L'Iran veut aider à la virtualisation des villes

Par 24 septembre 2007

Un spécialiste perse des systèmes d'information géographique s'allie au Super Corridor Malaisien. But de la manoeuvre : proposer sa plate-forme de virtualisation et de partage d'informations aux cités du monde entier...

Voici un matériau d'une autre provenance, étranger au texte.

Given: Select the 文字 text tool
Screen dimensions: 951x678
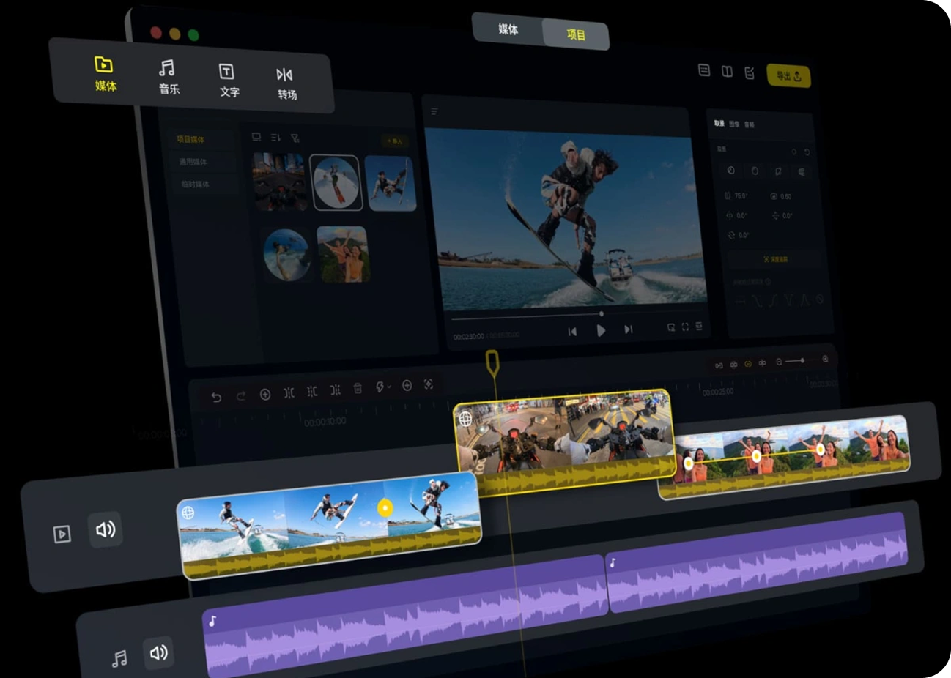Looking at the screenshot, I should pyautogui.click(x=228, y=81).
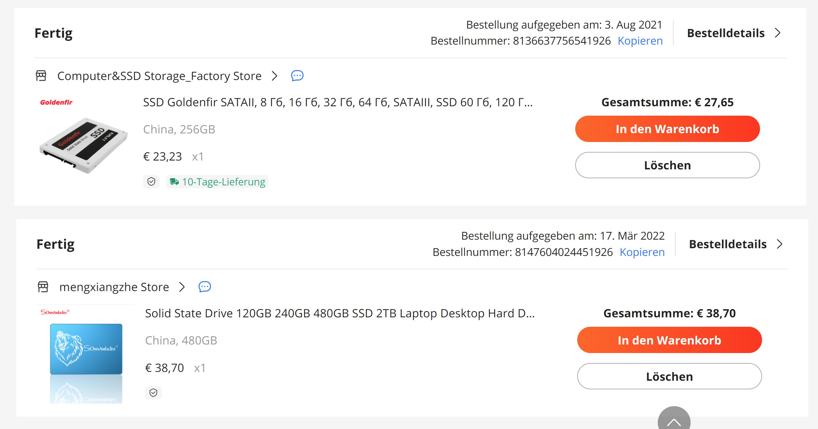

Un spécialiste perse des systèmes d'information géographique s'allie au Super Corridor Malaisien. But de la manoeuvre : proposer sa plate-forme de virtualisation et de partage d'informations aux cités du monde entier.
 
La société iranienne SAFA Rayaneh, spécialisée dans les systèmes d'information géographique (SIG) pour l'aménagement urbain, peut s'enorgueillir d'avoir "virtualisé" une quarantaine de cités iraniennes traditionnelles. Le groupe, qui souhaite désormais jouer un rôle sur le plan international, annonce un partenariat avec MSC Management Services Sdn, la filiale de services du Super Corridor Malaisien. Intérêt : proposer ses solutions dans les cybercités développées par le fournisseur de technologies et de services en outsourcing. Un bureau estampillé MSC a d'ailleurs déjà été inauguré à Cyberjaya en Malaisie. Pour l'iranien, qui annonce que 17 millions de personnes utilisent sa plate-forme SARA Virtual Cities, le but est désormais de s'installer dans toute l'Asie, avant de viser les pays de l'Est, l'Europe et les Etats-Unis.
 
Multiplier les services accessibles en ligne
 
"Nous allons bientôt mettre au point un projet de cité virtuelle pilote à Selangor", ajoute à ce sujet Azman Karib Ibrahim, responsable de projet chez MSCMS. Le système proposé par SAFA Rayaneh, qui consiste en un logiciel unique, permet à ses utilisateurs d'accéder à un grand nombre d'informations et de services municipaux, comme le contrôle de ses factures. Ce, depuis un ordinateur de bureau mais également via son PDA ou son téléphone portable. Pour assurer la confidentialité des données des citoyens virtuels, plusieurs niveaux de sécurité sont disponibles.
 
Une collaboration difficile
 
Le service est également disponible pour les municipalités ou les sociétés de services privées comme les fournisseurs d'eau et d'énergie, les postes ou encore les groupes de gestion de bien immobiliers. Selon Javad Zarrin, responsable régional de SAFA Rayaneh, le fait d'amener toutes les sociétés de service à partager une même base de données permettrait de réduire les coûts de protection et de gestion des informations, mais aussi d'améliorer la vitesse et l'efficacité des procédures administratives et internes. Un idéal loin d'être facile à atteindre, les autorités et les organisations étant souvent réfractaires à l'idée de partager leurs données, même pour le bien public.